WHAT THE TASK ASKS => Copy every one of the entries below word for word, keeping each line as it stands.

Word and element location data
--- Start ---

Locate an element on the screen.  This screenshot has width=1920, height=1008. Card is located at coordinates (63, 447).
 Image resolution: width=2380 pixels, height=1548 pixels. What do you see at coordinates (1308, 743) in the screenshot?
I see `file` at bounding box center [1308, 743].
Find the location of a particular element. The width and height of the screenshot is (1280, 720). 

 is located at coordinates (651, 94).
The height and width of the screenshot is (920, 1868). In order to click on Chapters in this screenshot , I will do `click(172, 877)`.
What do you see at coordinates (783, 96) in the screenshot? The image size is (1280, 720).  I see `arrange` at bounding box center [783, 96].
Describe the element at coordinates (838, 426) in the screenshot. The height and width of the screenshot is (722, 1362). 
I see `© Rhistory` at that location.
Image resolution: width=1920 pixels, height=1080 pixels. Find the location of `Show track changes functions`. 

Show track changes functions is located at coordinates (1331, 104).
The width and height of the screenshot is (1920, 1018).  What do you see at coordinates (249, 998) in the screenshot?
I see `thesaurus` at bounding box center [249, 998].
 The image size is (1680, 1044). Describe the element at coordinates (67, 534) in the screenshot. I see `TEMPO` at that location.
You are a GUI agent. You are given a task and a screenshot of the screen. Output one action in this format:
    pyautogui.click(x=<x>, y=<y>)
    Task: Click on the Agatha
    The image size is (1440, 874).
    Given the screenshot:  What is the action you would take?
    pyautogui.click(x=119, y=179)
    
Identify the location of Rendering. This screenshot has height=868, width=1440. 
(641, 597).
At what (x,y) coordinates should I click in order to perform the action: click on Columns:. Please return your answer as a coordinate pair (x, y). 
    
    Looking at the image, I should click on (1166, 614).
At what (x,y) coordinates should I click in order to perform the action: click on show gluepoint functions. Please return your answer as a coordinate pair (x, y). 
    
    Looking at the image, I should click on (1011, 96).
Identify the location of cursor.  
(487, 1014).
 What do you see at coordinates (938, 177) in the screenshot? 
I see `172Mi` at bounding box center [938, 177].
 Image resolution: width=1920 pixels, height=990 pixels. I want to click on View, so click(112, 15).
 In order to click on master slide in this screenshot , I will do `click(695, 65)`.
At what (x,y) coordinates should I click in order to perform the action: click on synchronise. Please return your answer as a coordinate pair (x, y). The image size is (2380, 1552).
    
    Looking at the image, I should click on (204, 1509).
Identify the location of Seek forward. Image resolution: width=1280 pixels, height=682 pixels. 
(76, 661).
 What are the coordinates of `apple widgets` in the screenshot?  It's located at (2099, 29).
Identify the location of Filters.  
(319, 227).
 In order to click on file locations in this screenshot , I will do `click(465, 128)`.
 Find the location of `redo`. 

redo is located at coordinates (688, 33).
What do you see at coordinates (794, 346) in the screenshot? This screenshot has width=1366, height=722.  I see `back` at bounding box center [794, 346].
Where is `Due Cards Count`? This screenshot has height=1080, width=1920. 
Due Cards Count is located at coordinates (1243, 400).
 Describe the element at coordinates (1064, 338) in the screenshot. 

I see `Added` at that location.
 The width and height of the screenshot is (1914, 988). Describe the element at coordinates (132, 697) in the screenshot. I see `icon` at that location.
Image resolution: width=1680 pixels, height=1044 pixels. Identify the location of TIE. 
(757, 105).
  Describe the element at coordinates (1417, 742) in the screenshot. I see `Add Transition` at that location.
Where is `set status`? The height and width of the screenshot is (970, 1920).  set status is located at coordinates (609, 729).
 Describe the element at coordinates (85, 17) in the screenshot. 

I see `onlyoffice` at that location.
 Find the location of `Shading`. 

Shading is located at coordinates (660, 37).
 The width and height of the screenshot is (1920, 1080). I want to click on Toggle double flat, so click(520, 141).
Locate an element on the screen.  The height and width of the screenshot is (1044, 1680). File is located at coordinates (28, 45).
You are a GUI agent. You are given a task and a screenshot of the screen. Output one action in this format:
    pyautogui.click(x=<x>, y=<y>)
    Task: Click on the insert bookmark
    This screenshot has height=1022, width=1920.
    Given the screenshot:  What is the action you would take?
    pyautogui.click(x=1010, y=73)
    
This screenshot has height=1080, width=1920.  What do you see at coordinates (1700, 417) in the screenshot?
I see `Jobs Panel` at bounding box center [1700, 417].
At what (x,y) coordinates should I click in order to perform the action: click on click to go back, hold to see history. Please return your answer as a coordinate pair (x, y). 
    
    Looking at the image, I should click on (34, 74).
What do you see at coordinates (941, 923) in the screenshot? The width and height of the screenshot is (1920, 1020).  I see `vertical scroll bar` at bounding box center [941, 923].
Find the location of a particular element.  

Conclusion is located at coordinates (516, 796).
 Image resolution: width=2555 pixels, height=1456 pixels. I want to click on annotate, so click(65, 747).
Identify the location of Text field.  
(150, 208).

--- End ---

WRITTEN ANSWER =>
Locate an element on the screen.  This screenshot has width=1920, height=1008. Card is located at coordinates (63, 447).
 Image resolution: width=2380 pixels, height=1548 pixels. What do you see at coordinates (1308, 743) in the screenshot?
I see `file` at bounding box center [1308, 743].
Find the location of a particular element. The width and height of the screenshot is (1280, 720). 

 is located at coordinates (651, 94).
The height and width of the screenshot is (920, 1868). In order to click on Chapters in this screenshot , I will do `click(172, 877)`.
What do you see at coordinates (783, 96) in the screenshot? The image size is (1280, 720).  I see `arrange` at bounding box center [783, 96].
Describe the element at coordinates (838, 426) in the screenshot. The height and width of the screenshot is (722, 1362). 
I see `© Rhistory` at that location.
Image resolution: width=1920 pixels, height=1080 pixels. Find the location of `Show track changes functions`. 

Show track changes functions is located at coordinates (1331, 104).
The width and height of the screenshot is (1920, 1018).  What do you see at coordinates (249, 998) in the screenshot?
I see `thesaurus` at bounding box center [249, 998].
 The image size is (1680, 1044). Describe the element at coordinates (67, 534) in the screenshot. I see `TEMPO` at that location.
You are a GUI agent. You are given a task and a screenshot of the screen. Output one action in this format:
    pyautogui.click(x=<x>, y=<y>)
    Task: Click on the Agatha
    The image size is (1440, 874).
    Given the screenshot:  What is the action you would take?
    pyautogui.click(x=119, y=179)
    
Identify the location of Rendering. This screenshot has height=868, width=1440. 
(641, 597).
At what (x,y) coordinates should I click in order to perform the action: click on Columns:. Please return your answer as a coordinate pair (x, y). 
    
    Looking at the image, I should click on (1166, 614).
At what (x,y) coordinates should I click in order to perform the action: click on show gluepoint functions. Please return your answer as a coordinate pair (x, y). 
    
    Looking at the image, I should click on (1011, 96).
Identify the location of cursor.  
(487, 1014).
 What do you see at coordinates (938, 177) in the screenshot? 
I see `172Mi` at bounding box center [938, 177].
 Image resolution: width=1920 pixels, height=990 pixels. I want to click on View, so click(112, 15).
 In order to click on master slide in this screenshot , I will do `click(695, 65)`.
At what (x,y) coordinates should I click in order to perform the action: click on synchronise. Please return your answer as a coordinate pair (x, y). The image size is (2380, 1552).
    
    Looking at the image, I should click on (204, 1509).
Identify the location of Seek forward. Image resolution: width=1280 pixels, height=682 pixels. 
(76, 661).
 What are the coordinates of `apple widgets` in the screenshot?  It's located at (2099, 29).
Identify the location of Filters.  
(319, 227).
 In order to click on file locations in this screenshot , I will do `click(465, 128)`.
 Find the location of `redo`. 

redo is located at coordinates (688, 33).
What do you see at coordinates (794, 346) in the screenshot? This screenshot has width=1366, height=722.  I see `back` at bounding box center [794, 346].
Where is `Due Cards Count`? This screenshot has height=1080, width=1920. 
Due Cards Count is located at coordinates (1243, 400).
 Describe the element at coordinates (1064, 338) in the screenshot. 

I see `Added` at that location.
 The width and height of the screenshot is (1914, 988). Describe the element at coordinates (132, 697) in the screenshot. I see `icon` at that location.
Image resolution: width=1680 pixels, height=1044 pixels. Identify the location of TIE. 
(757, 105).
  Describe the element at coordinates (1417, 742) in the screenshot. I see `Add Transition` at that location.
Where is `set status`? The height and width of the screenshot is (970, 1920).  set status is located at coordinates (609, 729).
 Describe the element at coordinates (85, 17) in the screenshot. 

I see `onlyoffice` at that location.
 Find the location of `Shading`. 

Shading is located at coordinates (660, 37).
 The width and height of the screenshot is (1920, 1080). I want to click on Toggle double flat, so click(520, 141).
Locate an element on the screen.  The height and width of the screenshot is (1044, 1680). File is located at coordinates (28, 45).
You are a GUI agent. You are given a task and a screenshot of the screen. Output one action in this format:
    pyautogui.click(x=<x>, y=<y>)
    Task: Click on the insert bookmark
    This screenshot has height=1022, width=1920.
    Given the screenshot:  What is the action you would take?
    pyautogui.click(x=1010, y=73)
    
This screenshot has height=1080, width=1920.  What do you see at coordinates (1700, 417) in the screenshot?
I see `Jobs Panel` at bounding box center [1700, 417].
At what (x,y) coordinates should I click in order to perform the action: click on click to go back, hold to see history. Please return your answer as a coordinate pair (x, y). 
    
    Looking at the image, I should click on (34, 74).
What do you see at coordinates (941, 923) in the screenshot? The width and height of the screenshot is (1920, 1020).  I see `vertical scroll bar` at bounding box center [941, 923].
Find the location of a particular element.  

Conclusion is located at coordinates (516, 796).
 Image resolution: width=2555 pixels, height=1456 pixels. I want to click on annotate, so click(65, 747).
Identify the location of Text field.  
(150, 208).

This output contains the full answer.